Beefy Boxes and Bandwidth Generously Provided by pair Networks
good chemistry is complicated,
and a little bit messy -LW

Password generator using a linguistic rule base

by ginseng (Pilgrim)
on Aug 01, 2001 at 01:58 UTC ( #101324=CUFP: print w/ replies, xml ) Need Help??

We all know the right way to select a password, right? Mix upper and lower case, pick random letters, mix in some numbers and punctuation, and try to remember the final result for longer than 30 seconds. If you assign passwords like this to users, it's a matter of minutes before the religious radio station emails you with a request that his/her password be changed to "Jesus".

So I tried to grok the problem and come up with a solution. Why not use random passwords that are actually based on real language? I mean, people are used to being able to pronounce things, more or less, and certain patterns are more comfortable to remember. It's like phone numbers. String 8562621937 together, and it's tough to remember. Format it as 856-262-1937 and most people can recall it without too much trouble. (The area code is South Jersey, but I don't know whose number that is...I wouldn't suggest you dial it ;)

* **OBJECTIVE**: From the forum post about the password generator, reproduce the passage from "So I tried to" up to and including "you dial it ;)". The records that follow are separate material and have no connection to the forum post above.

* **LISTED ENTRIES**:

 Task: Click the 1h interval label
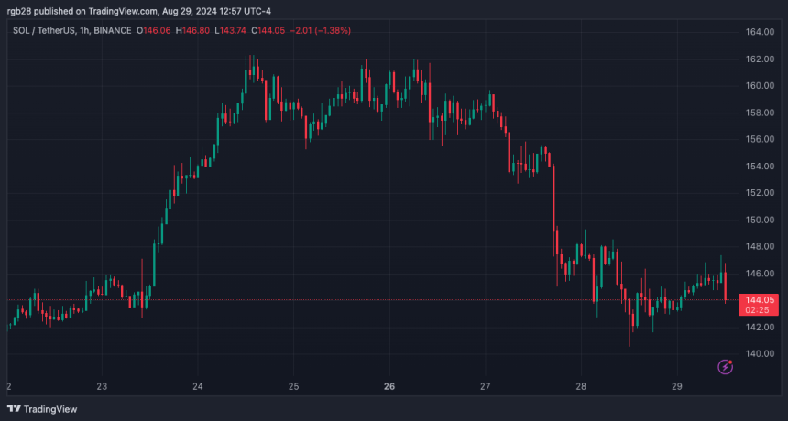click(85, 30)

==

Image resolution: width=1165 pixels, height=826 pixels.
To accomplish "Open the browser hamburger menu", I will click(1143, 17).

* **WORKED SOLUTION**:
So I tried to grok the problem and come up with a solution. Why not use random passwords that are actually based on real language? I mean, people are used to being able to pronounce things, more or less, and certain patterns are more comfortable to remember. It's like phone numbers. String 8562621937 together, and it's tough to remember. Format it as 856-262-1937 and most people can recall it without too much trouble. (The area code is South Jersey, but I don't know whose number that is...I wouldn't suggest you dial it ;)